Les scientifiques démêlent progressivement les processus dans le corps qui conduisent à la sensation désagréable de douleur. Voici une explication simple de ce qui se passe lorsque vous ressentez un type de douleur.
- Vous piquez votre doigt sur quelque chose de pointu. Cela provoque des lésions tissulaires, qui sont enregistrées par des récepteurs microscopiques de la douleur (nocicepteurs) dans votre peau. Chaque récepteur de la douleur forme une extrémité d’une cellule nerveuse (neurone). Il est relié à l’autre extrémité de la moelle épinière par une longue fibre nerveuse ou un axone. Lorsque le récepteur de la douleur est activé, il envoie un signal électrique dans la fibre nerveuse.
- La fibre nerveuse est regroupée avec beaucoup d’autres pour former un nerf périphérique. Le signal électrique passe le neurone dans le nerf périphérique pour atteindre la moelle épinière dans le cou.
- Dans une zone de la moelle épinière appelée corne dorsale, les signaux électriques sont transmis d’un neurone à l’autre à travers des jonctions (synapses) au moyen de messagers chimiques (neurotransmetteurs). Les signaux sont ensuite transmis de la moelle épinière au cerveau.
- Dans le cerveau, les signaux passent au thalamus. Il s’agit d’une station de tri qui transmet les signaux aux différentes parties du cerveau. Les signaux sont envoyés au cortex somatosensoriel (responsable de la sensation physique), au cortex frontal (en charge de la pensée) et au système limbique (lié aux émotions).
Le résultat final est que vous ressentez une sensation de douleur dans votre doigt, pensez « Aïe! C’était quoi ça ? »ou quelque chose de similaire, et réagissez émotionnellement à la douleur; par exemple, vous vous sentez ennuyé ou irrité.

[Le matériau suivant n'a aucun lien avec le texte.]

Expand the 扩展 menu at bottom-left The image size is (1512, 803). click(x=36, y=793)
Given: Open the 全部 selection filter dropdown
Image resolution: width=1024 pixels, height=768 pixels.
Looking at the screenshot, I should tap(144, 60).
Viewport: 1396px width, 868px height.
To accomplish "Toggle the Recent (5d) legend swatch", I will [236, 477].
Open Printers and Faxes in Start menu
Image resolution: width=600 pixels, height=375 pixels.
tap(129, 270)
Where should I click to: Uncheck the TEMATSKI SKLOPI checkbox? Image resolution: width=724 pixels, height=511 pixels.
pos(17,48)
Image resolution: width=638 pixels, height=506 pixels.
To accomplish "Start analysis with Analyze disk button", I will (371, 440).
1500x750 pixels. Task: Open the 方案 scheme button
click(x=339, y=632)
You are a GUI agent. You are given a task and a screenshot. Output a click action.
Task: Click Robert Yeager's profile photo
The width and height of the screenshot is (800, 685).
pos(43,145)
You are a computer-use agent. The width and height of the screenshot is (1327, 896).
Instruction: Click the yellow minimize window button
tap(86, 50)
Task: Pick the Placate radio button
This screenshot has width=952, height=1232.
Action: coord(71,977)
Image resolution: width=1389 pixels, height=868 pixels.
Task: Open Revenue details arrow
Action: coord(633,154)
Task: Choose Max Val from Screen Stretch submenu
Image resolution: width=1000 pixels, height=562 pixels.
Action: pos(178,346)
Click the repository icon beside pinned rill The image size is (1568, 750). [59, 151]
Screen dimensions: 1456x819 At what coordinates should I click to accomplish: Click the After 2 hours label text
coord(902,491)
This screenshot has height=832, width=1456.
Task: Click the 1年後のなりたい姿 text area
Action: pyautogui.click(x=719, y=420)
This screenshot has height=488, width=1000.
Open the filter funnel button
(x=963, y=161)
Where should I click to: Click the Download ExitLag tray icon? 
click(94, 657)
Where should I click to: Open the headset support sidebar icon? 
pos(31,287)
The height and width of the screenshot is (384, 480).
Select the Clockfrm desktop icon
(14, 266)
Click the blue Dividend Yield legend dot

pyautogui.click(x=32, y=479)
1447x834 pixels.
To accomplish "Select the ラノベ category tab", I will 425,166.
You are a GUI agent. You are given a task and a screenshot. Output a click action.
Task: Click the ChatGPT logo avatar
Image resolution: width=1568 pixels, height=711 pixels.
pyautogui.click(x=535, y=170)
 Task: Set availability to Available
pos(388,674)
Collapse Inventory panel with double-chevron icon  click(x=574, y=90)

Cependant, vous aurez probablement réagi involontairement avant même d’avoir été conscient de la blessure. Dans une douleur soudaine et forte comme celle générée par une piqûre de doigt, une réponse réflexe se produit dans la moelle épinière. Les motoneurones sont activés et les muscles de votre bras se contractent, éloignant votre main de l’objet pointu. Cela se produit en une fraction de seconde — avant que le signal ne soit transmis au cerveau — vous aurez donc retiré votre bras avant même de prendre conscience de la douleur.
Types de fibres nerveuses
Différentes sensations sont portées par différents types de fibres nerveuses, comme le montre le tableau ci-dessous.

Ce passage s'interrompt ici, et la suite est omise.